A common misconception is that American high incarceration rate is driven by mass incarceration of drug criminals or other minor offenses. In fact, only a small fraction of prisoners are there for mere drug offenses (see section Prisoners by offense type). The reality is that the high incarceration rate is largely a consequence of the high rate of violent crime in America. Excluding prisoners imprisoned for non-violent crimes, the prisoner rate remains higher than any of the 24 other countries in the above list — if the United States only imprisoned violent criminals, it would still have a higher prisoner rate than the rest of the highly developed world.
If the United States only imprisoned violent criminals, it would still have a higher prisoner rate than the rest of the highly developed world.

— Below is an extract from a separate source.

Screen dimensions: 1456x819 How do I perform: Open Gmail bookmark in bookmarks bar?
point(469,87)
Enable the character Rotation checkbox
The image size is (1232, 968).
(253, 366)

A natural question is how high the America’s incarceration rate is in comparison with its rate of serious crime. To analyze this, Lewis & Usmani (2022) compared First World countries in terms of their number of prisoners per homicide, instead of the usual prisoners relative to population size. They find that the American prisoner/homicide ratio is about average for the First World, whereas the number of police per homicide is very low. In this sense, when compared to the rate of serious violent crime, the American prisoner rate is unexceptional, but its number of police is exceptionally low.
1) America has a much higher murder rate than other developed nations but it is highly concentrated geographically.2) American police are equally effective at finding and convicting murderers as are our developed nation peers (prisoners per homicide)3) American security is lower than peer developed nations because we have so many fewer police.